La toxine du maïs Bt MON 810 est la même que celle qui est utilisée en agriculture biologique

La France est une grande utilisatrice de pesticides, avec 78600 tonnes de substances actives vendues en 2008 dont 90% pour l’agriculture avec 30 M ha de surfaces cultivées et 10% pour des usages non agricoles pour les routes, les voies ferrées, les espaces verts, les rues, le jardinage, les locaux. La France est le premier producteur européen de produits phytosanitaires.

Les céréales à paille, le maïs, le colza et la vigne occupent moins de 40% de la surface agricole et utilisent près de 80% des pesticides. Les grandes cultures sont moins dépendantes des pesticides chimiques que les « petites ». Les grandes cultures offrent des marges de rotation que n’offrent pas les petites surfaces avec des cultures permanentes.

Mais de 1999 à 2008, la baisse de l’utilisation de chaque type de pesticide et donc de la quantité totale a été significative, avec un passage de 120 000 t  à 80 000 tonnes pour simplifier.

Cela est-il constaté au niveau international ?

Selon l’ECPA (European Crop Protection Association) les doses moyennes de produits phytopharmaceutiques utilisées à l’hectare ont entre 1950 et 2000 été divisées par plus de neuf, passant de 1,3 kg à moins de 150 grammes par hectare. Dans le même temps, l’indice de sécurité (DJA) a été en moyenne multiplié par cinq.

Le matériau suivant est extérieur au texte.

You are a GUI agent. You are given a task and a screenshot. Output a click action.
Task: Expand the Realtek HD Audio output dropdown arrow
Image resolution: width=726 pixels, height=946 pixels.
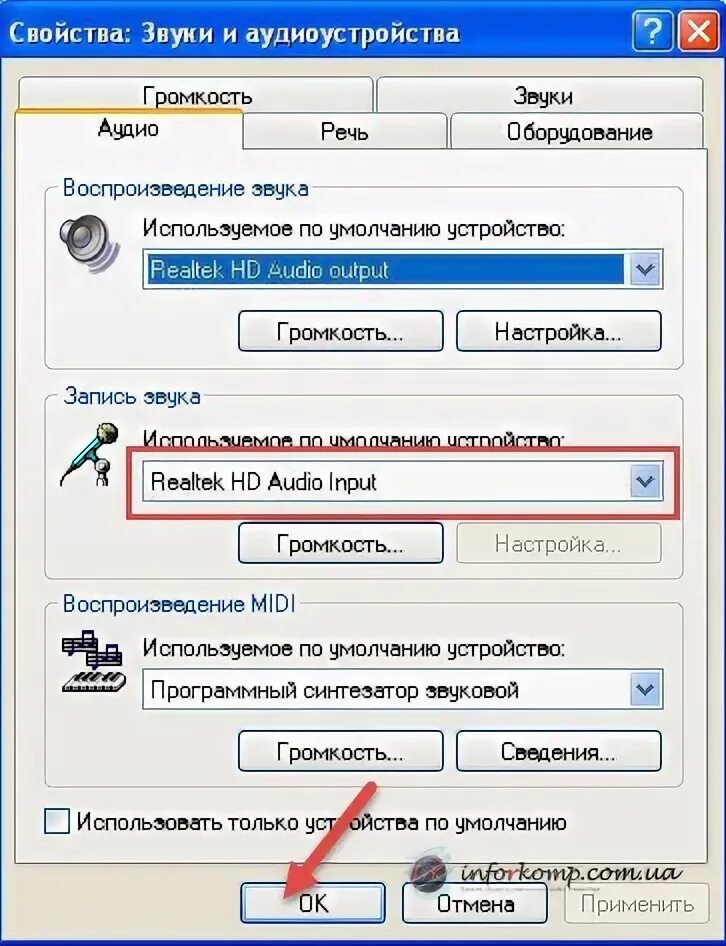(646, 269)
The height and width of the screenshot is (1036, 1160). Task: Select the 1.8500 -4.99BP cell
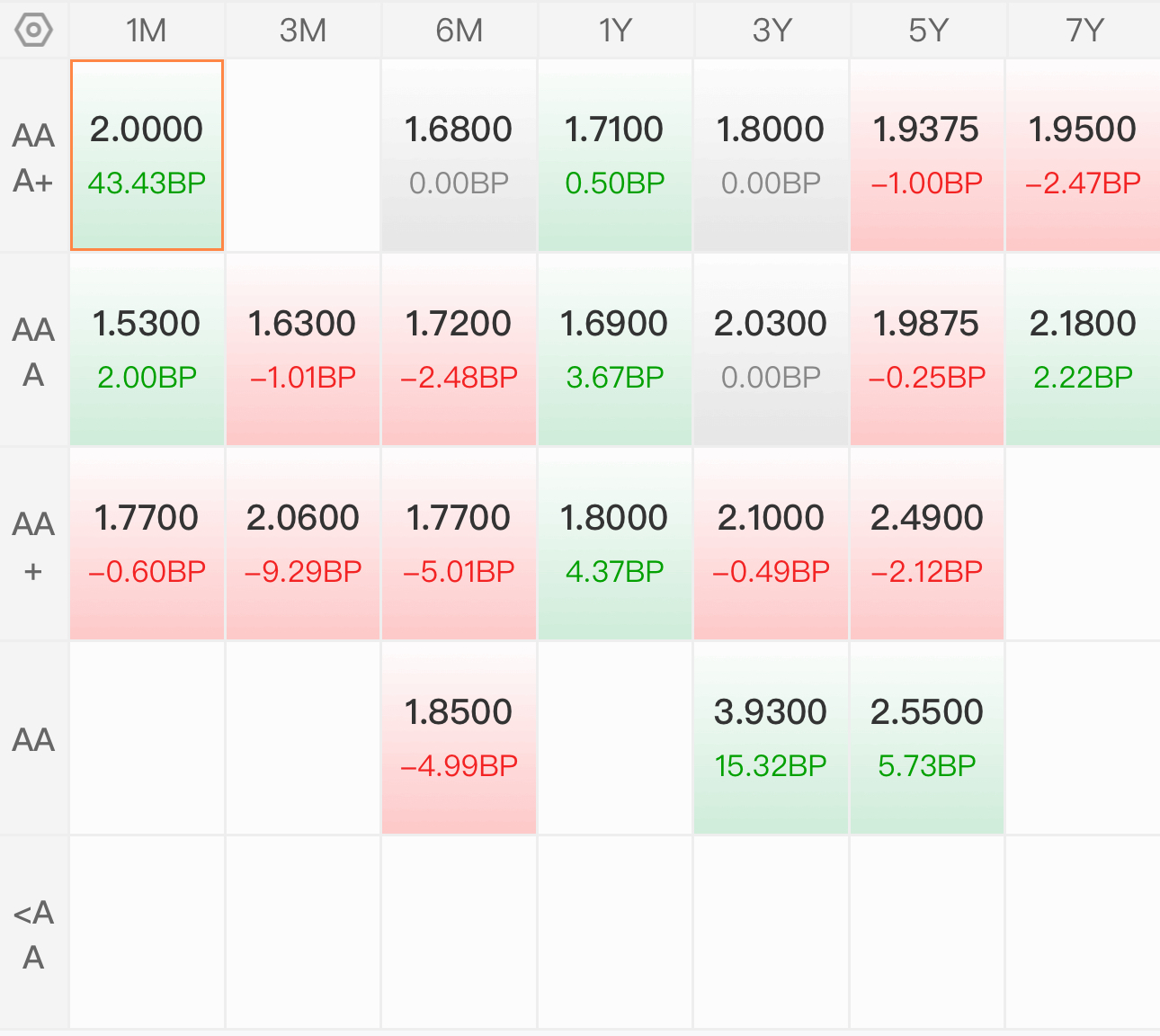(459, 738)
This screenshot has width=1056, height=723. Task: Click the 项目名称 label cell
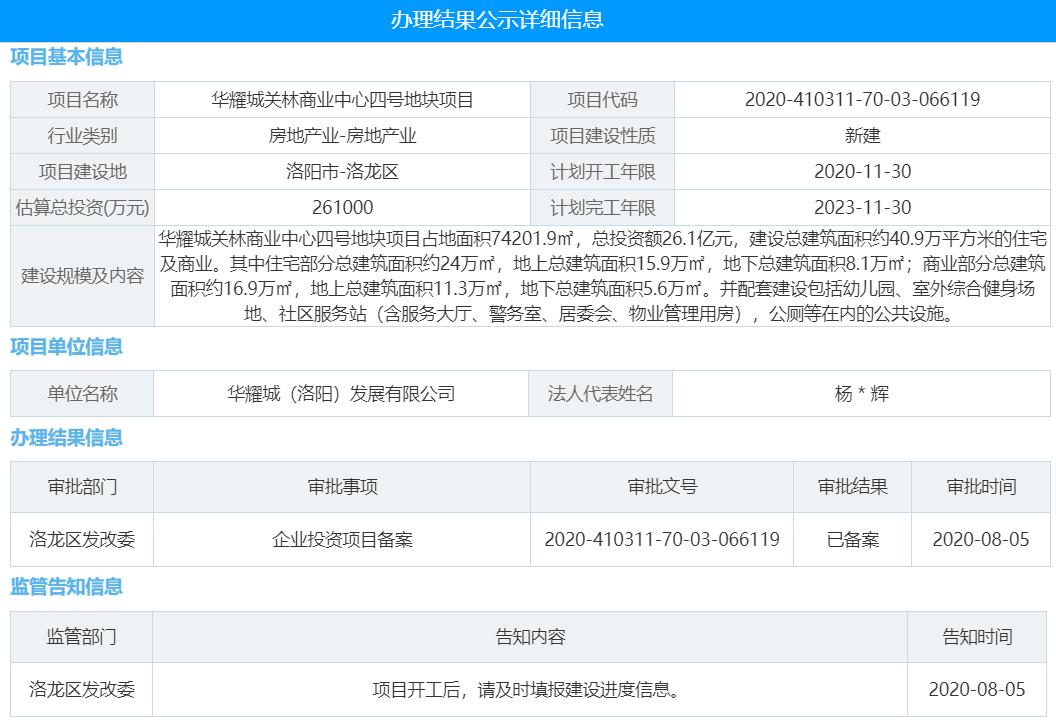tap(82, 99)
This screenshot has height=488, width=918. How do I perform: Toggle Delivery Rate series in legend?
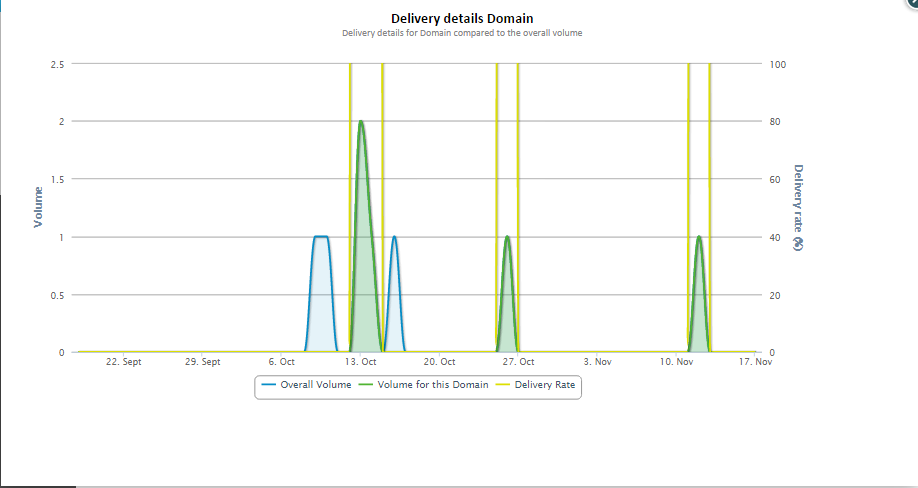pyautogui.click(x=545, y=385)
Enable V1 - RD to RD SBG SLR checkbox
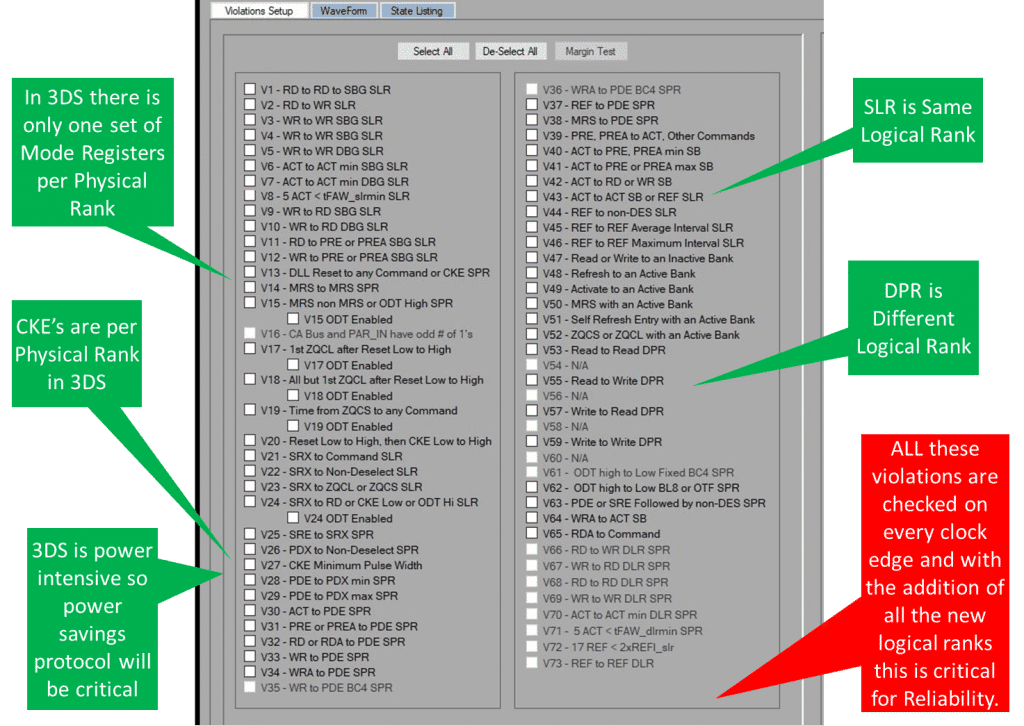The width and height of the screenshot is (1024, 726). [x=250, y=89]
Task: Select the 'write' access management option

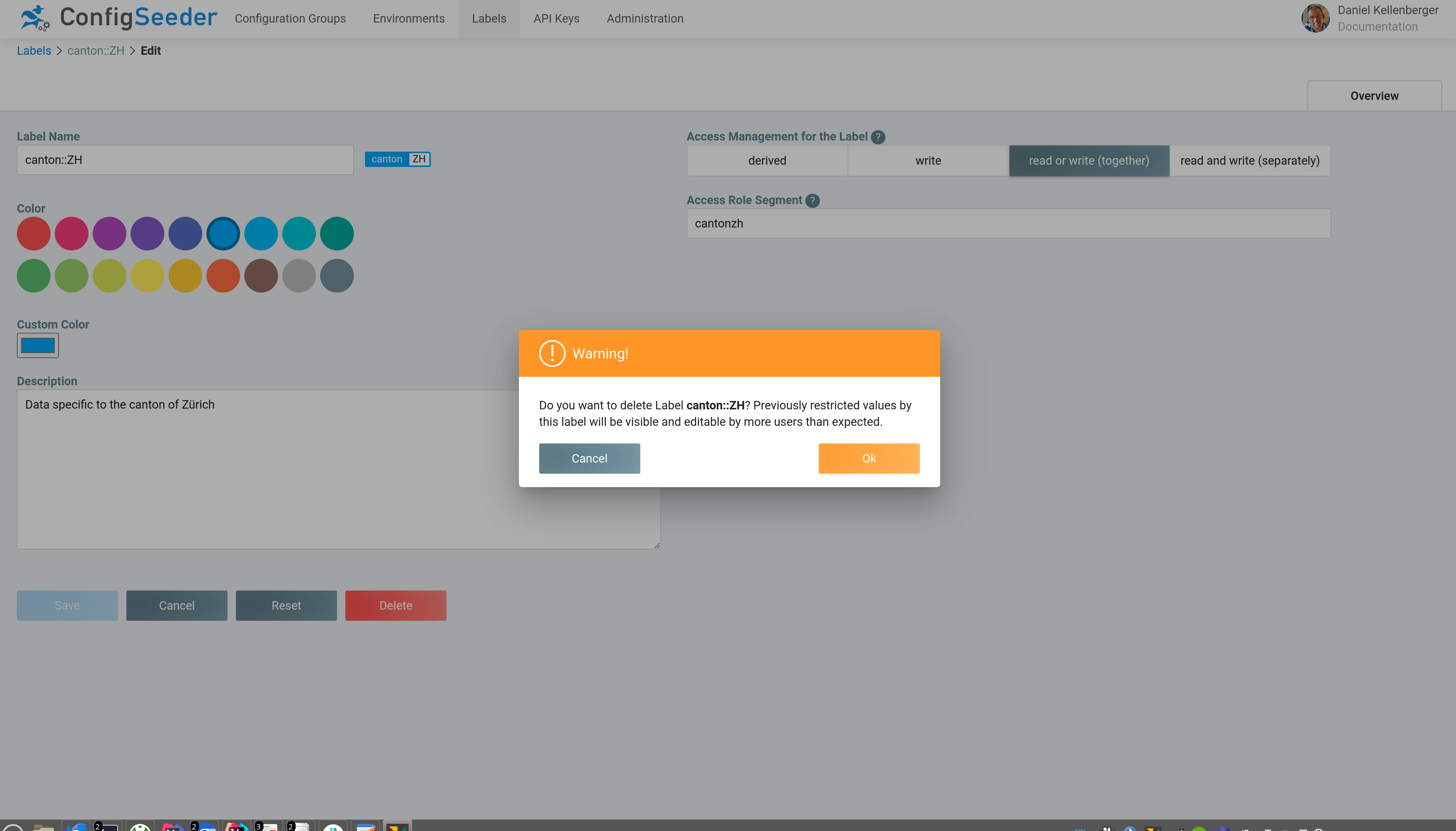Action: click(928, 160)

En France où pas ou peu de cultures biotechnologiques ont été cultivées quelques variétés de maïs porteuses de l’événement de transformation MON810 ont été utilisés pendant quelques années. Ce n’est pas l’utilisation de maïs Bt GM pendant quelques années qui a eu un impact. On utilisait des pesticides avant les PGM, on en utilise toujours lorsqu’elles existent.

Cependant l’utilisation des PGM permet-t-elle de réduire les quantités  de pesticides ?

Seules les quantités d’insecticides peuvent diminuer pour les plantes génétiquement modifiées résistantes à un insecte donné. Pour les plantes tolérant un herbicide donné, on voit logiquement une utilisation supérieure, multipliée par deux de l’herbicide total (car utilisé en pré- et post-levée), le glyphosate que la plante est capable de tolérer. Mais cette augmentation est compensée par une diminution des autres herbicides sélectifs qui ont de manière générale un profil toxicologique bien plus mauvais que le glyphosate.

Où les cultures biotechnologiques en sont-elles ?

Les différents rapports annuels « Brookes and Barfoot » (1) font le bilan de l’utilisation et de la culture des PGM dans le monde. Les travaux qui s’appuient sur des méta analyses de travaux essentiellement publiés dans des revues à comité de lecture, arrivent à une conclusion générale selon laquelle les PGM ont entrainé une diminution globale des quantités de produits de défense des cultures.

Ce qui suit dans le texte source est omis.